No! Non ho cugini, parenti e vicini di casa che lavorano li: questo sistema baronale, vero cancro dell’Italia,  mi fa vomitare e mi spinge verso la Jungla del fantastico centralino dell’INPS: una voce registrata mi indirizza verso un suono umano e scazzato (come pochi) di un callcenterista con le palle vorticosamente girate (magari frutto di un contratto a scadenza settimanale)! ..Che gioia!

Un tono più acido di uno yogurt scaduto da mesi, mi spiega che non ottengo risposte perché la raccomandata che aspetto, non ha nessun indirizzo sulla busta, dato che qualcuno pensa bene di ometterlo! La mia odissea burocratica non finisce qui! Scopro anche che il gentilissimo impiegato della sede di Milano sbaglia a inoltrare la mia richiesta da rimpatriato, chiedendone una diversa..
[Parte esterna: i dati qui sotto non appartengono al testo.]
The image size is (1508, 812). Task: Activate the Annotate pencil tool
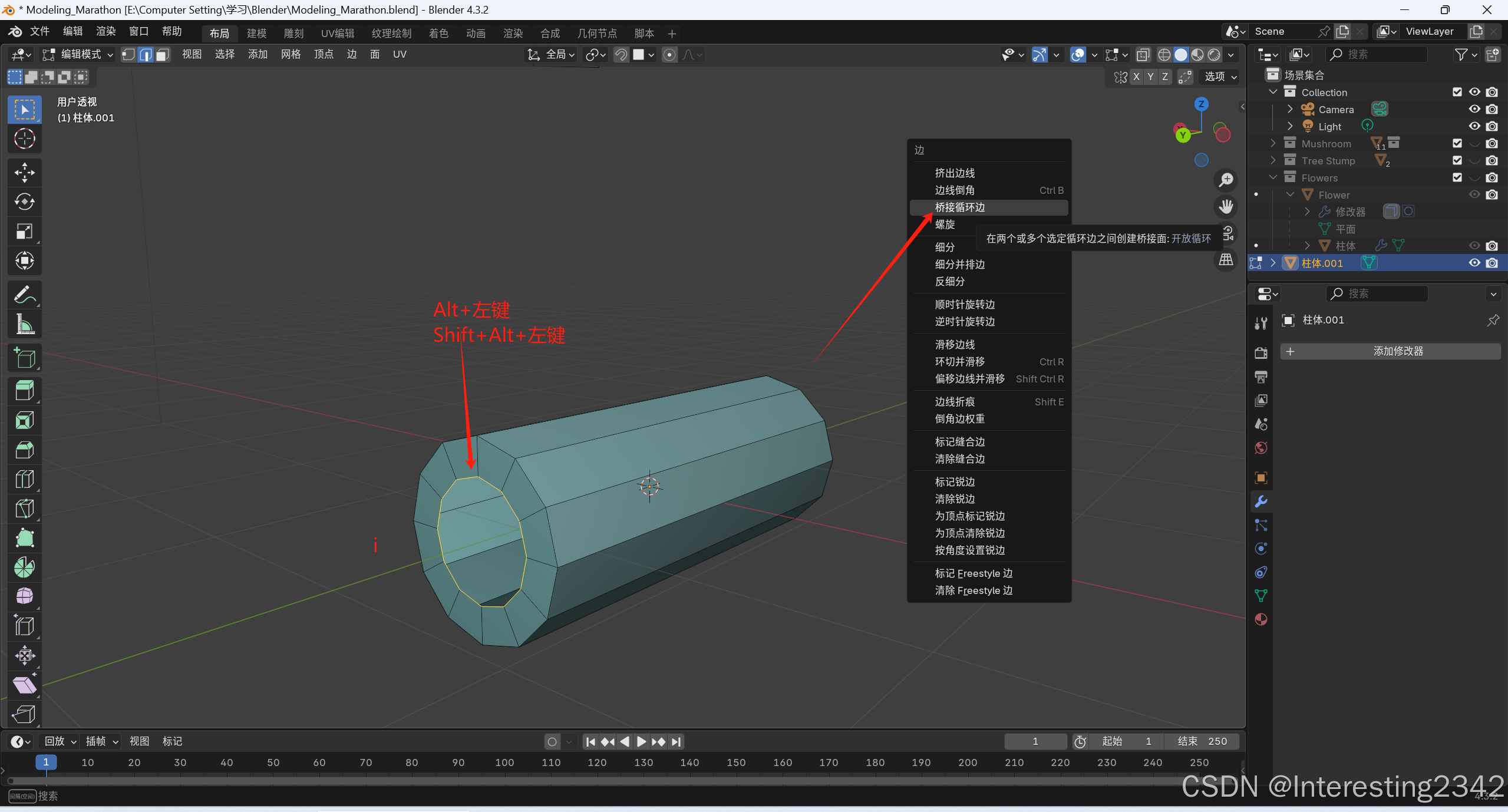pyautogui.click(x=24, y=295)
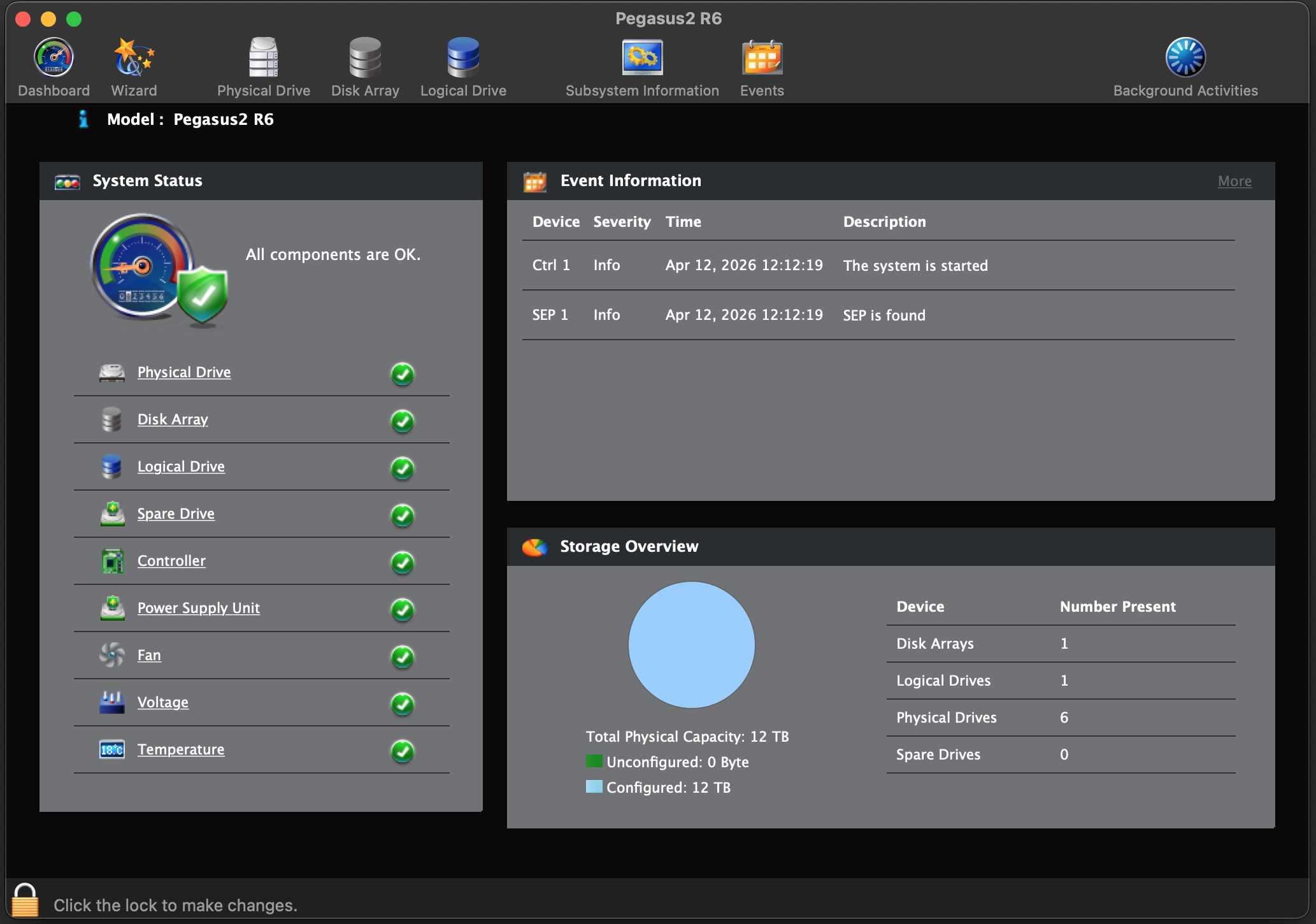Click the Fan status icon
Viewport: 1316px width, 924px height.
click(x=112, y=655)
Incazzato come una iena, imbufalito come poche volte in vita mia, passo le giornate al centralino, facendomi guidare passo passo (per evitare ulteriori sbagli non miei) nella procedura di ricorso (che è percorribile entro novanta giorni dalla presentazione dalla domanda). Di fronte al mio mac, passo delle ore su un CMS orribile, poco intuitivo, elefantico, per nulla user friendly,  insomma, roba da fare impallidire l’Ing. Cane! Mille mila milioni di cavilli, sigle e pugnette varie che rendono ancora più snervante una situazione davvero lontana da ogni relax..

Finalmente ci riesco! Il mio ricorso è stato inoltrato e devo aspettare i tempi burocratici (che strano, vero!?). Lo foto in basso a testimonianza.
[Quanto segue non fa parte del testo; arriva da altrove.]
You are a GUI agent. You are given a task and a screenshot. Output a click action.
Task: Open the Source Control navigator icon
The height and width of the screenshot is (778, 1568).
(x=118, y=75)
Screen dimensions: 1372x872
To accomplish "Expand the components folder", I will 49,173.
Attendo alcuni giorni e la risposta arriva in meno di una settimana: la mia richiesta è nuovamente respinta, vi riporto letteralmente quanto i “geniali” impiegati INPS scrivono nella mail:

La sua richiesta di Riesame non può essere oggetto di ricorso. Tramite il PIN (disponibile agli sportelli INPS) lei ha facoltà di inoltrare regolare richiesta di Disoccupazione Rimpatriati (non ASPI come ha fatto)entro 180 giorni dal rimpatrio allegando il modello IT AUS4 o il modello E301 rilasciato dall’autorità competente Australiana..

Si rende noto che la ricevuta con numero INPS.4900.19/06/2013.0206590 deve essere considerata nulla a tutti gli effetti.

Morale della favola? Anche avendo diritto al sussidio, non lo percepisco!

Odio scadere in vittimismi e non mi piace assolutamente piagnucolare, ma queste situazioni sono davvero spiacevoli, del tutto italiane aggiungerei! I meccanismi arcaici che governano questi mangiapane inetti e in cravatta, a mio modesto parere, frutto di parentele e nepotismi da fare invidia a vassalli, valvassini e valvassori…

Non ve lo auguro, ma sono sicuro che le cose non capitano sempre agli altri e prima o poi, forse, capiterà anche a voi di inabissarvi in qualche meandro burocratico. State facendo gli scongiuri? Ma immedesimatevi in una possibile situazione, a quel punto, che fare? Non siete stanchi di un sistema obsoleto e malfunzionante?

E voi, cosa fareste al posto mio?

Beh, che dire, se siete all’estero e pensate di ritornare in Italia, sappiate che esistono questi sussidi, che per qualche mistero della fede sono molto poco conosciuti. Ma soprattutto, fate attenzione alle insidie dei dipendenti INPS, quelli si che sono animali pericolosi!